By giving me a second church, my local conference saves half a salary. What could that money do if it was sent to other divisions, to “more needy and destitute fields”? I believe that both North and South American pastors would be less burdened and more productive for God’s kingdom if a larger portion of the tithe was sent where it is needed most. Multiple-church districting can focus North American pastors on the essentials, while saving more of the tithe to further develop the work in other places. Both the biblical and historical Adventist strategy for growing churches has been adding churches to pastors, not pastors to churches. A revival of this strategy should benefit the work the world over.

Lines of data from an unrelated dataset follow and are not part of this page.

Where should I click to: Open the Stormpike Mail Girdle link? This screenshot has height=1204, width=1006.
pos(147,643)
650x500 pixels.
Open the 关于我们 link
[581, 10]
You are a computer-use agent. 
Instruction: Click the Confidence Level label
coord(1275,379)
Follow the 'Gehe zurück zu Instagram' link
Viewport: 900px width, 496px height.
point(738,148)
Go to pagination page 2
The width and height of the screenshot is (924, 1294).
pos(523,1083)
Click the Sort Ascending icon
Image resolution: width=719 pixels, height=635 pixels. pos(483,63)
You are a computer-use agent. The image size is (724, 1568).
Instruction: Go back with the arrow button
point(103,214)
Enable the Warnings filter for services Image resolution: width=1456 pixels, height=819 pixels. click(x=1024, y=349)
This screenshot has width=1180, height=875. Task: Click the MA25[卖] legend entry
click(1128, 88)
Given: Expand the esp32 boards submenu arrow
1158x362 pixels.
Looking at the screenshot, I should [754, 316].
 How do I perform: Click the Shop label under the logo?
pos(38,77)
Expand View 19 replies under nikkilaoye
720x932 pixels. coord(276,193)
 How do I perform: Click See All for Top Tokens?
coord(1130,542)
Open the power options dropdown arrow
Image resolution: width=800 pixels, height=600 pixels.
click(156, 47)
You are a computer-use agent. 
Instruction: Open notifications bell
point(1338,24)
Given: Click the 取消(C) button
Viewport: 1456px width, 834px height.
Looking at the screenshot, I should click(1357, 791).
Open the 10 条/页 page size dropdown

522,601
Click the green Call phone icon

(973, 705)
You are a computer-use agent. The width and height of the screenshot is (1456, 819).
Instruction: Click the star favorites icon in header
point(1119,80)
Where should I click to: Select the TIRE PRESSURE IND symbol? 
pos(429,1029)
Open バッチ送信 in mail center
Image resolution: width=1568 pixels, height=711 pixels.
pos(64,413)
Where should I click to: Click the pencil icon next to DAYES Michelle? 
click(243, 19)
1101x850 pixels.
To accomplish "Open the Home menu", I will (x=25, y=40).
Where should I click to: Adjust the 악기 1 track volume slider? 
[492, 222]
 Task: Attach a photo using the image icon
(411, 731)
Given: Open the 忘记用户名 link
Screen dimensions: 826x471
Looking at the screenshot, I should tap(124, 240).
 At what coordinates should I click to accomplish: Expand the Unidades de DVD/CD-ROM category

1 Hovering is a term Ellen G. White used for ministers who devoted their energies solely to the local congregation, while neglecting the work of opening new fields. For example, “The ministers are hovering over churches, which know the truth, while thousands are perishing out of Christ.” General Conference Bulletin, April 12, 1901, 204.
2 P. Gerard Damsteegt, “Have Adventists Abandoned the Biblical Model of Leadership for the Local Church?” in Here We Stand: Evaluating New Trends in the Church, ed. Samuel Koranteng-Pipim (Berrien Springs, MI: Adventist Affirm, 2005), 654.
4 Ellen G. White, Evangelism (Washington, DC: Review and Herald Pub. Assn., 1946), 382.
5 Ellen G. White, Pastoral Ministry (Silver Spring, MD: General Conference Ministerial Association, 1995), 100.
6 Ellen G. White, Gospel Workers (Washington, DC: Review and Herald, 1915), 197.
7 Russell Burrill, Radical Disciples for Revolutionary Churches (Fallbrook, CA: Hart Research Center, 1996), 60.
9 White, Gospel Workers, 198.
10 See note 2. This article can be downloaded from his Web site at www.andrews.edu/~damsteeg/Herewestand_sec_6.pdf.